• _WHAT YOU NEED TO DO_:
- 1) Retype the nursing and fertility post, beginning at the words "I stand corrected." and stopping after "the wrong rung.".
- 2) In the nursing and fertility post, which hormone is involved in milk let-down?
- 3) Which words and phrases from the textbook passage does the writer of the nursing and fertility post single out for their ambiguity? List all of them.

━━ PASSAGE

[sci.bio] Nursing and fertility

duncan@csd4.milw.wisc.edu (Shan D Duncan) (07/19/87)

|	Good point about nursing and amenorrhea, but the hormone responsible
|for that is the continued high levels of Prolactin, not Oxytocin (both
|of which are involved in lactation).
|
|
|---
|	        Craig Werner   (future MD/PhD, 3 years down, 4 to go)
|	     werner@aecom.YU.EDU -- Albert Einstein College of Medicine
|              (1935-14E Eastchester Rd., Bronx NY 10461, 212-931-2517)
|          "Disinformation is one thing, but misinformation is unforgiveable."
|



I stand corrected.  I should know better than to rely on "dusty"
information. Yes it is prolactin.  Oxytocin is involved in the process of
milk let-down.  Right ladder just on the wrong rung.

In fact in a physiology textbook  -

   "This inhibition apparently is short-lived in many women, and
approximately 50 percent begin to ovulate despite continued nursing.
Pregnancy is common in women lulled into false security by the mistaken
belief that failure to ovulate is always associated with nursing." 


			from Humen Physiology: The mechanisms of body
                             function.  Vander, Sherman and Luciano.
                             1980  3rd ed.

Where do these figures come from?  50%?  I like the ambiguity :-) in this
passage "apparently", "short-lived", "many women", "always".

Does anyone have any more specific information --- world wide ---- not just
western?  If my ("fading") memory servers it was in an anthropology text
mentioning bushmen women, nursing and fertility.  Perhaps they were making
some assumptions... or were they?

While I am on the subject of birth control.  Does anyone have any
information on the latest and greatest?  Last I heard was a method
involving implantation of a device using weak electric currents to
interfere with the motility of sperm (Discover article- not the best
source).  What happeded to the "vaccine" methods involving FSH or Gn-RH?

━━━━
━━ SOURCE INFORMATION

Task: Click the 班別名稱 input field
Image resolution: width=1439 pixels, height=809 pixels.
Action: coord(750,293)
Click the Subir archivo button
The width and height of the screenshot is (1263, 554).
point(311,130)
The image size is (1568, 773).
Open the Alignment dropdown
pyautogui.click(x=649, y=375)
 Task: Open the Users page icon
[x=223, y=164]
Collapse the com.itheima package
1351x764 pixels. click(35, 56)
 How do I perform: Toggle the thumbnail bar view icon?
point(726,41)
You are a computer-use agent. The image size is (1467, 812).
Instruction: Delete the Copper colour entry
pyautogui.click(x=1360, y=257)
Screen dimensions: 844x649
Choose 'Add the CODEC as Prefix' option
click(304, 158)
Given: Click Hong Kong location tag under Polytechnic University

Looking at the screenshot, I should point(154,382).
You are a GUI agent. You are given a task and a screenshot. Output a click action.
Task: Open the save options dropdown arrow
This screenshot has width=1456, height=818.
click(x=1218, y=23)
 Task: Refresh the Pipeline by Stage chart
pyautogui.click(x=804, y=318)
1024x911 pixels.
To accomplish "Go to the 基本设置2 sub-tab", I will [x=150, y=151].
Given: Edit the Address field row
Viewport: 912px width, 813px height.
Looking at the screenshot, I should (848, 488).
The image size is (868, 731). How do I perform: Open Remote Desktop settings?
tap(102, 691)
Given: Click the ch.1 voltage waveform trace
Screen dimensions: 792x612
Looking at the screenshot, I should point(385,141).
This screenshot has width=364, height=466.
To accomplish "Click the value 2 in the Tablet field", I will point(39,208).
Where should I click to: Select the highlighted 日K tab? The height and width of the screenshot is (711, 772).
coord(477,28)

━━━━

• _RESPONSES TO THE EXERCISE_:
- 1)
I stand corrected.  I should know better than to rely on "dusty"
information. Yes it is prolactin.  Oxytocin is involved in the process of
milk let-down.  Right ladder just on the wrong rung.

- 2) Oxytocin.

- 3) "apparently", "short-lived", "many women", "always"